The statement reads that easing inflationary pressures, moderating economic imbalances and declining debt support Ukraine's sovereign credit profile, but IMF program delays remain a source of uncertainty.
Fitch says the program is a key factor for sovereign creditworthiness, as it mitigates low external liquidity and reduces refinancing risks.
The statement reads that increased exchange rate flexibility and monetary policy focused on price stability and prudent banking regulation have helped macroeconomic stability improve.
Fitch notes that low external liquidity is a key sovereign credit weakness.
According to Fitch, exchange rate flexibility and moderate external imbalances should limit near-term balance-of-payments pressures, but the IMF Extended Fund Facility (EFF) is key to preserving international reserves and meeting rising sovereign debt payments.
“Pension reform, an updated privatisation bill, and passing a law to set up an independent anti-corruption court, including an amendment to meet international commitments, highlight the government's efforts to finalise the review.

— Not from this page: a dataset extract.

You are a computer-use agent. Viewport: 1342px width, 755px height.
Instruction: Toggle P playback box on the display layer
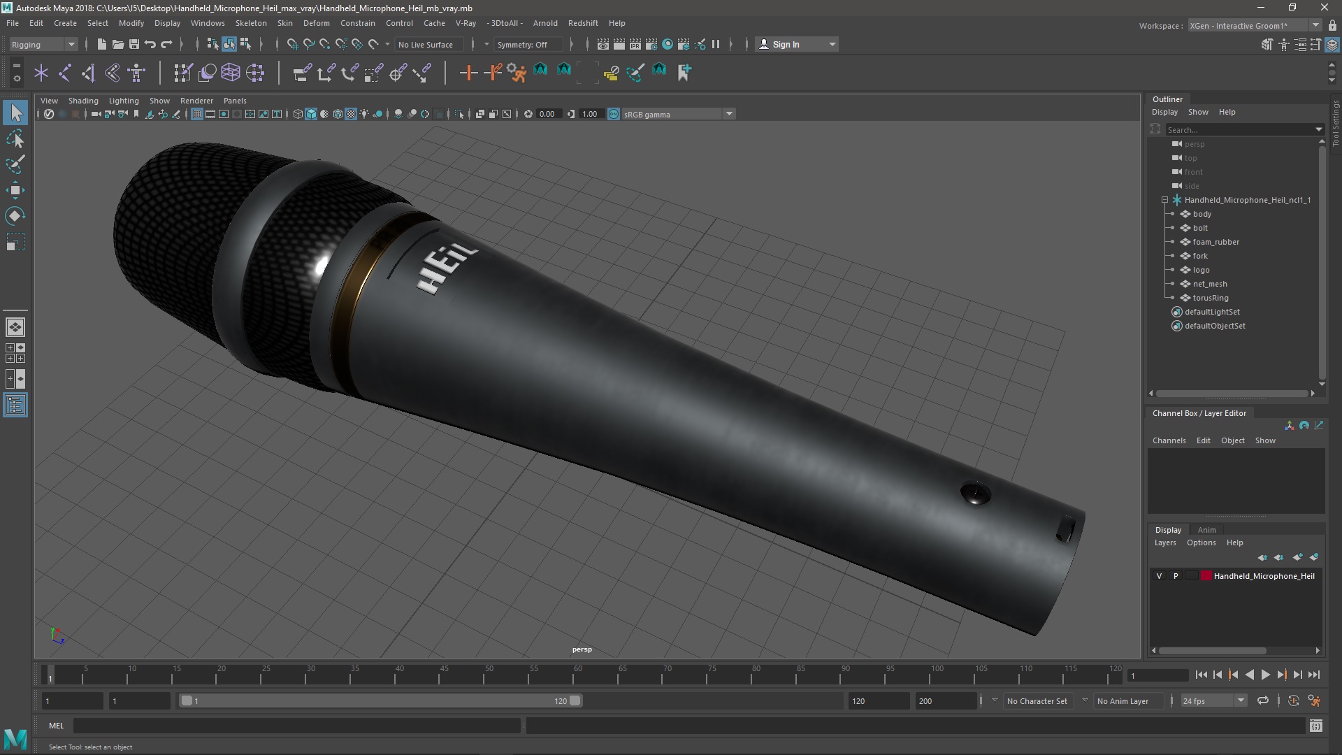click(x=1176, y=576)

The main outstanding issues are potential modifications to the 2018 budget to meet the programme's 2.5% of GDP deficit target, and adjusting household heating tariffs,” reads the statement.

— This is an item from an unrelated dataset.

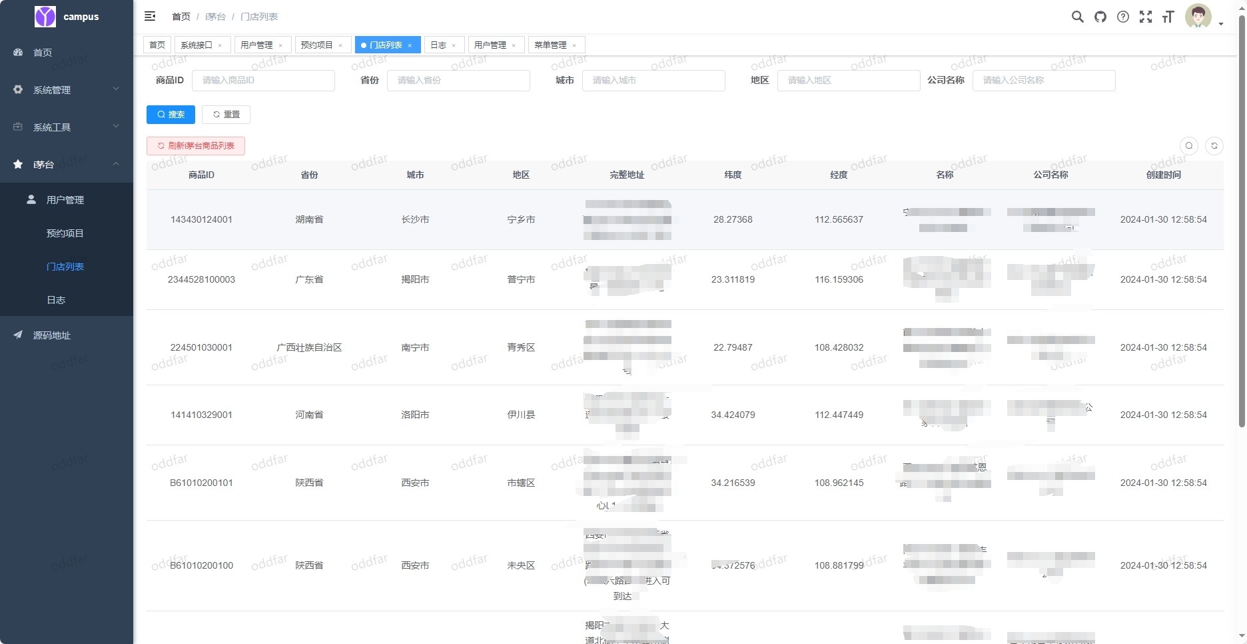
Task: Open the font size adjustment icon
Action: point(1168,17)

According to the statement, revenue performance improved in 2Q18, but expenditure under-execution will probably be required to meet the deficit target.
The rating agency notes that the freeze of residential gas prices was extended in July for one month and discussions on the tariff formula are ongoing, but will be complicated by political considerations, given the approaching heating season and elections due in 2019.
According to the statement, completing the review would allow the disbursement of the fourth IMF tranche (possibly USD 1.9 billion), boosting reserves and unlocking other multilateral and potentially market financing.
Fitch says it does not expect further disbursements under the current IMF EFF beyond the fourth tranche, as the program is scheduled to end in early 2019.
“But continuing engagement with the IMF and international partners will be important to sustain macroeconomic stability improvements, limit reform reversals, and secure access to official and market financing,” reads the statement.
As Ukrainian News Agency earlier reported, the National Bank of Ukraine notes that the major risk for the Ukrainian banking sector is a delay of resumption of the cooperation with the International Monetary Fund (IMF).